━━━ PROVIDED INFORMATION
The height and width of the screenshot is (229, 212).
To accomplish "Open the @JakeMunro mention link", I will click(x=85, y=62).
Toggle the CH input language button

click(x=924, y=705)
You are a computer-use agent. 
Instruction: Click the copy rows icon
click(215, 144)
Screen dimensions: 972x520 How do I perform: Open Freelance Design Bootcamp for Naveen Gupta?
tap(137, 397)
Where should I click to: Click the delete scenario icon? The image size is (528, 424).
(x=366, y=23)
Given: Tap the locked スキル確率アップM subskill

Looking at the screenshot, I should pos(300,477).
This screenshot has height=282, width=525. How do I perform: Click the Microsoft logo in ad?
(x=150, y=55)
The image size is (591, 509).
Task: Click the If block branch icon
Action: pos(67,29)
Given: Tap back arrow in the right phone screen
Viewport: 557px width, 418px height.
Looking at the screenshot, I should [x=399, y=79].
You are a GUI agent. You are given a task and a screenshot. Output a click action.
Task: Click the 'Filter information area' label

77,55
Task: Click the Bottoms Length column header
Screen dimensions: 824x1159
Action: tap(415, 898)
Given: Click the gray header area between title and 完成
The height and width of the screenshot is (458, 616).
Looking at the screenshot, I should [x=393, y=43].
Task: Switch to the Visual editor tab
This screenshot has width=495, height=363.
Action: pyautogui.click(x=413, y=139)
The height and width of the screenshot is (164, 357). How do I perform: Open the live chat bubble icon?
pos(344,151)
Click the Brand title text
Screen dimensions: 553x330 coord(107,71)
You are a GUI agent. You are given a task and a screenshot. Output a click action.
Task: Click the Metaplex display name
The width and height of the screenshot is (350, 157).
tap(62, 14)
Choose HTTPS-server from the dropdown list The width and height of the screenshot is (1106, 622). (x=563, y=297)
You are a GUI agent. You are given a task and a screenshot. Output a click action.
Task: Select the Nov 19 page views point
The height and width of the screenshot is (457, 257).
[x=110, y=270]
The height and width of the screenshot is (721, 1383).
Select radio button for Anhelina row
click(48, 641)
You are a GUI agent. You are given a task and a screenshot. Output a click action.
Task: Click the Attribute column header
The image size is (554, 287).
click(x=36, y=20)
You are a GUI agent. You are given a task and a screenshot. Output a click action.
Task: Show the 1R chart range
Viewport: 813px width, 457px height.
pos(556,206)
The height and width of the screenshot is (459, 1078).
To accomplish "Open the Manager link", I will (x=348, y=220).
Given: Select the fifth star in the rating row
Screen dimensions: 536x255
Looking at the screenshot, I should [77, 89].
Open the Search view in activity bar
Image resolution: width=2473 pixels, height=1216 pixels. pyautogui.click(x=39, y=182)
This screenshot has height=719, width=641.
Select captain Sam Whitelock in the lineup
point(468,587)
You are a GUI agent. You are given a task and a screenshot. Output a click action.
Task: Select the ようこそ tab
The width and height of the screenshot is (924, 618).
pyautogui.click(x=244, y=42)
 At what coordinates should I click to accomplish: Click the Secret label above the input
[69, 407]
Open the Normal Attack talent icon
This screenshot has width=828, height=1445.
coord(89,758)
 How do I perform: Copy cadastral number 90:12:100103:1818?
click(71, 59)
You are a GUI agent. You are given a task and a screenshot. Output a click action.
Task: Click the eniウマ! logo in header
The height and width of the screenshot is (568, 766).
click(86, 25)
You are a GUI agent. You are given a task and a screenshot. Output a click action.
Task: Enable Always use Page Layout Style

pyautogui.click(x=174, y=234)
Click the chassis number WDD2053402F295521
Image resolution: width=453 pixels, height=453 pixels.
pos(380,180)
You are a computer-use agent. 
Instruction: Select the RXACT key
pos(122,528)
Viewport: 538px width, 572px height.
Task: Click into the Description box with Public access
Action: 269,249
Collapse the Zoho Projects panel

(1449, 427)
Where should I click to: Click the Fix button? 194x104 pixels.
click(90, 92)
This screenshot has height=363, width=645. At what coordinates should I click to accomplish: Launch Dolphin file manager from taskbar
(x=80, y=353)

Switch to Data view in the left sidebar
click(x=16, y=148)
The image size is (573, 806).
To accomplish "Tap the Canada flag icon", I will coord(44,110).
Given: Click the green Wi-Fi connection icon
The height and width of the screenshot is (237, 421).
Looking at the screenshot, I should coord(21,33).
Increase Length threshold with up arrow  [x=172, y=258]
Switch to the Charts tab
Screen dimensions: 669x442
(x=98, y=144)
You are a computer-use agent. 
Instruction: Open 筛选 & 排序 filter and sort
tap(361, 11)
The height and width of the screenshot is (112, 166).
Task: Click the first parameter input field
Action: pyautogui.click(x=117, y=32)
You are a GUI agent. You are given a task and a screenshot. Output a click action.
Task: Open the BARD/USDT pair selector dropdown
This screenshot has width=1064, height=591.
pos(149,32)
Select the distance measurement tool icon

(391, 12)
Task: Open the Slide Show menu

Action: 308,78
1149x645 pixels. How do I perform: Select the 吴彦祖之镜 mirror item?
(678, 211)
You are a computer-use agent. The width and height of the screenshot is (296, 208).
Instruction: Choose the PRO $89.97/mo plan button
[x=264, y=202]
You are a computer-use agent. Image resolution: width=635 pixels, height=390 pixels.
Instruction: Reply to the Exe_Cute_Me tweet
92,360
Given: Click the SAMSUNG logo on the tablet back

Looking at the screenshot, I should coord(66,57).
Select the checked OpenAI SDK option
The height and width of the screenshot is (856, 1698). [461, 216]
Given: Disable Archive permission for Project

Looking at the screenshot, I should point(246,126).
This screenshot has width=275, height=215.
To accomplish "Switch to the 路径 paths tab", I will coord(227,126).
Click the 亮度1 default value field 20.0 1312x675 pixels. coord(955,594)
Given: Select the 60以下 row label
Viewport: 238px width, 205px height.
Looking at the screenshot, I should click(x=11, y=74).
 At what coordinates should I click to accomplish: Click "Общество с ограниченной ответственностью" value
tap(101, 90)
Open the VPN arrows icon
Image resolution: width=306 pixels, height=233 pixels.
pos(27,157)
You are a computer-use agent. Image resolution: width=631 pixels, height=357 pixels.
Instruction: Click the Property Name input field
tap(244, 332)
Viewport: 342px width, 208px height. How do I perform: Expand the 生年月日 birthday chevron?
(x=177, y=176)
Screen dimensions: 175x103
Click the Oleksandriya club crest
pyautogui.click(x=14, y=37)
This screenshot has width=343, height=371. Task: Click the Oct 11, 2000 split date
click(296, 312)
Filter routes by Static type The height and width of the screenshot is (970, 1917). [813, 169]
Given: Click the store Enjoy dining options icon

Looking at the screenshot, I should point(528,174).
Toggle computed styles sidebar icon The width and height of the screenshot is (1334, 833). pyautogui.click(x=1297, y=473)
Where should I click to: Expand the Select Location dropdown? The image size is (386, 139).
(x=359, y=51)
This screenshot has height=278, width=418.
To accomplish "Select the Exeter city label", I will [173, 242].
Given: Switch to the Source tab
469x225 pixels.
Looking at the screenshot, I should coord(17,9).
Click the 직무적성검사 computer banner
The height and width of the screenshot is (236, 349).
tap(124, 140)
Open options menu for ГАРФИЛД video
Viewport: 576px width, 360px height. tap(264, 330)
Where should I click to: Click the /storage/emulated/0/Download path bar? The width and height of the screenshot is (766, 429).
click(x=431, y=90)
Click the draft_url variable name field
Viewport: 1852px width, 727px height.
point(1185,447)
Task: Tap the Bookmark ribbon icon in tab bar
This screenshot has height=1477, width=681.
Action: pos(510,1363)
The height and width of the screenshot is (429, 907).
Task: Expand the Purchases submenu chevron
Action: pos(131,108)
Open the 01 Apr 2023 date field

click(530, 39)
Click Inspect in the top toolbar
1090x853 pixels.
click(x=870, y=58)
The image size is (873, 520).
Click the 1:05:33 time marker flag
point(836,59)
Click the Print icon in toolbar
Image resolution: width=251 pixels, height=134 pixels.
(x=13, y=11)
━━━━━━
* WRITTEN INSTRUCTION: Rewrite the lines above as a Markdown table with a Row column numbering each one and a Line column holding it, leaving out the blank lines.

* FINAL RESULT:
| Row | Line |
|---|---|
| 1 | The height and width of the screenshot is (229, 212). |
| 2 | To accomplish "Open the @JakeMunro mention link", I will click(x=85, y=62). |
| 3 | Toggle the CH input language button |
| 4 | click(x=924, y=705) |
| 5 | You are a computer-use agent.  |
| 6 | Instruction: Click the copy rows icon |
| 7 | click(215, 144) |
| 8 | Screen dimensions: 972x520 How do I perform: Open Freelance Design Bootcamp for Naveen Gupta? |
| 9 | tap(137, 397) |
| 10 | Where should I click to: Click the delete scenario icon? The image size is (528, 424). |
| 11 | (x=366, y=23) |
| 12 | Given: Tap the locked スキル確率アップM subskill |
| 13 | Looking at the screenshot, I should pos(300,477). |
| 14 | This screenshot has height=282, width=525. How do I perform: Click the Microsoft logo in ad? |
| 15 | (x=150, y=55) |
| 16 | The image size is (591, 509). |
| 17 | Task: Click the If block branch icon |
| 18 | Action: pos(67,29) |
| 19 | Given: Tap back arrow in the right phone screen |
| 20 | Viewport: 557px width, 418px height. |
| 21 | Looking at the screenshot, I should [x=399, y=79]. |
| 22 | You are a GUI agent. You are given a task and a screenshot. Output a click action. |
| 23 | Task: Click the 'Filter information area' label |
| 24 | 77,55 |
| 25 | Task: Click the Bottoms Length column header |
| 26 | Screen dimensions: 824x1159 |
| 27 | Action: tap(415, 898) |
| 28 | Given: Click the gray header area between title and 完成 |
| 29 | The height and width of the screenshot is (458, 616). |
| 30 | Looking at the screenshot, I should [x=393, y=43]. |
| 31 | Task: Switch to the Visual editor tab |
| 32 | This screenshot has width=495, height=363. |
| 33 | Action: pyautogui.click(x=413, y=139) |
| 34 | The height and width of the screenshot is (164, 357). How do I perform: Open the live chat bubble icon? |
| 35 | pos(344,151) |
| 36 | Click the Brand title text |
| 37 | Screen dimensions: 553x330 coord(107,71) |
| 38 | You are a GUI agent. You are given a task and a screenshot. Output a click action. |
| 39 | Task: Click the Metaplex display name |
| 40 | The width and height of the screenshot is (350, 157). |
| 41 | tap(62, 14) |
| 42 | Choose HTTPS-server from the dropdown list The width and height of the screenshot is (1106, 622). (x=563, y=297) |
| 43 | You are a GUI agent. You are given a task and a screenshot. Output a click action. |
| 44 | Task: Select the Nov 19 page views point |
| 45 | The height and width of the screenshot is (457, 257). |
| 46 | [x=110, y=270] |
| 47 | The height and width of the screenshot is (721, 1383). |
| 48 | Select radio button for Anhelina row |
| 49 | click(48, 641) |
| 50 | You are a GUI agent. You are given a task and a screenshot. Output a click action. |
| 51 | Task: Click the Attribute column header |
| 52 | The image size is (554, 287). |
| 53 | click(x=36, y=20) |
| 54 | You are a GUI agent. You are given a task and a screenshot. Output a click action. |
| 55 | Task: Show the 1R chart range |
| 56 | Viewport: 813px width, 457px height. |
| 57 | pos(556,206) |
| 58 | The height and width of the screenshot is (459, 1078). |
| 59 | To accomplish "Open the Manager link", I will (x=348, y=220). |
| 60 | Given: Select the fifth star in the rating row |
| 61 | Screen dimensions: 536x255 |
| 62 | Looking at the screenshot, I should [77, 89]. |
| 63 | Open the Search view in activity bar |
| 64 | Image resolution: width=2473 pixels, height=1216 pixels. pyautogui.click(x=39, y=182) |
| 65 | This screenshot has height=719, width=641. |
| 66 | Select captain Sam Whitelock in the lineup |
| 67 | point(468,587) |
| 68 | You are a GUI agent. You are given a task and a screenshot. Output a click action. |
| 69 | Task: Select the ようこそ tab |
| 70 | The width and height of the screenshot is (924, 618). |
| 71 | pyautogui.click(x=244, y=42) |
| 72 |  At what coordinates should I click to accomplish: Click the Secret label above the input |
| 73 | [69, 407] |
| 74 | Open the Normal Attack talent icon |
| 75 | This screenshot has width=828, height=1445. |
| 76 | coord(89,758) |
| 77 |  How do I perform: Copy cadastral number 90:12:100103:1818? |
| 78 | click(71, 59) |
| 79 | You are a GUI agent. You are given a task and a screenshot. Output a click action. |
| 80 | Task: Click the eniウマ! logo in header |
| 81 | The height and width of the screenshot is (568, 766). |
| 82 | click(86, 25) |
| 83 | You are a GUI agent. You are given a task and a screenshot. Output a click action. |
| 84 | Task: Enable Always use Page Layout Style |
| 85 | pyautogui.click(x=174, y=234) |
| 86 | Click the chassis number WDD2053402F295521 |
| 87 | Image resolution: width=453 pixels, height=453 pixels. |
| 88 | pos(380,180) |
| 89 | You are a computer-use agent.  |
| 90 | Instruction: Select the RXACT key |
| 91 | pos(122,528) |
| 92 | Viewport: 538px width, 572px height. |
| 93 | Task: Click into the Description box with Public access |
| 94 | Action: 269,249 |
| 95 | Collapse the Zoho Projects panel |
| 96 | (1449, 427) |
| 97 | Where should I click to: Click the Fix button? 194x104 pixels. |
| 98 | click(90, 92) |
| 99 | This screenshot has height=363, width=645. At what coordinates should I click to accomplish: Launch Dolphin file manager from taskbar |
| 100 | (x=80, y=353) |
| 101 | Switch to Data view in the left sidebar |
| 102 | click(x=16, y=148) |
| 103 | The image size is (573, 806). |
| 104 | To accomplish "Tap the Canada flag icon", I will coord(44,110). |
| 105 | Given: Click the green Wi-Fi connection icon |
| 106 | The height and width of the screenshot is (237, 421). |
| 107 | Looking at the screenshot, I should coord(21,33). |
| 108 | Increase Length threshold with up arrow  [x=172, y=258] |
| 109 | Switch to the Charts tab |
| 110 | Screen dimensions: 669x442 |
| 111 | (x=98, y=144) |
| 112 | You are a computer-use agent.  |
| 113 | Instruction: Open 筛选 & 排序 filter and sort |
| 114 | tap(361, 11) |
| 115 | The height and width of the screenshot is (112, 166). |
| 116 | Task: Click the first parameter input field |
| 117 | Action: pyautogui.click(x=117, y=32) |
| 118 | You are a GUI agent. You are given a task and a screenshot. Output a click action. |
| 119 | Task: Open the BARD/USDT pair selector dropdown |
| 120 | This screenshot has width=1064, height=591. |
| 121 | pos(149,32) |
| 122 | Select the distance measurement tool icon |
| 123 | (391, 12) |
| 124 | Task: Open the Slide Show menu |
| 125 | Action: 308,78 |
| 126 | 1149x645 pixels. How do I perform: Select the 吴彦祖之镜 mirror item? |
| 127 | (678, 211) |
| 128 | You are a computer-use agent. The width and height of the screenshot is (296, 208). |
| 129 | Instruction: Choose the PRO $89.97/mo plan button |
| 130 | [x=264, y=202] |
| 131 | You are a computer-use agent. Image resolution: width=635 pixels, height=390 pixels. |
| 132 | Instruction: Reply to the Exe_Cute_Me tweet |
| 133 | 92,360 |
| 134 | Given: Click the SAMSUNG logo on the tablet back |
| 135 | Looking at the screenshot, I should coord(66,57). |
| 136 | Select the checked OpenAI SDK option |
| 137 | The height and width of the screenshot is (856, 1698). [461, 216] |
| 138 | Given: Disable Archive permission for Project |
| 139 | Looking at the screenshot, I should point(246,126). |
| 140 | This screenshot has width=275, height=215. |
| 141 | To accomplish "Switch to the 路径 paths tab", I will coord(227,126). |
| 142 | Click the 亮度1 default value field 20.0 1312x675 pixels. coord(955,594) |
| 143 | Given: Select the 60以下 row label |
| 144 | Viewport: 238px width, 205px height. |
| 145 | Looking at the screenshot, I should click(x=11, y=74). |
| 146 |  At what coordinates should I click to accomplish: Click "Общество с ограниченной ответственностью" value |
| 147 | tap(101, 90) |
| 148 | Open the VPN arrows icon |
| 149 | Image resolution: width=306 pixels, height=233 pixels. |
| 150 | pos(27,157) |
| 151 | You are a computer-use agent. Image resolution: width=631 pixels, height=357 pixels. |
| 152 | Instruction: Click the Property Name input field |
| 153 | tap(244, 332) |
| 154 | Viewport: 342px width, 208px height. How do I perform: Expand the 生年月日 birthday chevron? |
| 155 | (x=177, y=176) |
| 156 | Screen dimensions: 175x103 |
| 157 | Click the Oleksandriya club crest |
| 158 | pyautogui.click(x=14, y=37) |
| 159 | This screenshot has width=343, height=371. Task: Click the Oct 11, 2000 split date |
| 160 | click(296, 312) |
| 161 | Filter routes by Static type The height and width of the screenshot is (970, 1917). [813, 169] |
| 162 | Given: Click the store Enjoy dining options icon |
| 163 | Looking at the screenshot, I should point(528,174). |
| 164 | Toggle computed styles sidebar icon The width and height of the screenshot is (1334, 833). pyautogui.click(x=1297, y=473) |
| 165 | Where should I click to: Expand the Select Location dropdown? The image size is (386, 139). |
| 166 | (x=359, y=51) |
| 167 | This screenshot has height=278, width=418. |
| 168 | To accomplish "Select the Exeter city label", I will [173, 242]. |
| 169 | Given: Switch to the Source tab |
| 170 | 469x225 pixels. |
| 171 | Looking at the screenshot, I should coord(17,9). |
| 172 | Click the 직무적성검사 computer banner |
| 173 | The height and width of the screenshot is (236, 349). |
| 174 | tap(124, 140) |
| 175 | Open options menu for ГАРФИЛД video |
| 176 | Viewport: 576px width, 360px height. tap(264, 330) |
| 177 | Where should I click to: Click the /storage/emulated/0/Download path bar? The width and height of the screenshot is (766, 429). |
| 178 | click(x=431, y=90) |
| 179 | Click the draft_url variable name field |
| 180 | Viewport: 1852px width, 727px height. |
| 181 | point(1185,447) |
| 182 | Task: Tap the Bookmark ribbon icon in tab bar |
| 183 | This screenshot has height=1477, width=681. |
| 184 | Action: pos(510,1363) |
| 185 | The height and width of the screenshot is (429, 907). |
| 186 | Task: Expand the Purchases submenu chevron |
| 187 | Action: pos(131,108) |
| 188 | Open the 01 Apr 2023 date field |
| 189 | click(530, 39) |
| 190 | Click Inspect in the top toolbar |
| 191 | 1090x853 pixels. |
| 192 | click(x=870, y=58) |
| 193 | The image size is (873, 520). |
| 194 | Click the 1:05:33 time marker flag |
| 195 | point(836,59) |
| 196 | Click the Print icon in toolbar |
| 197 | Image resolution: width=251 pixels, height=134 pixels. |
| 198 | (x=13, y=11) |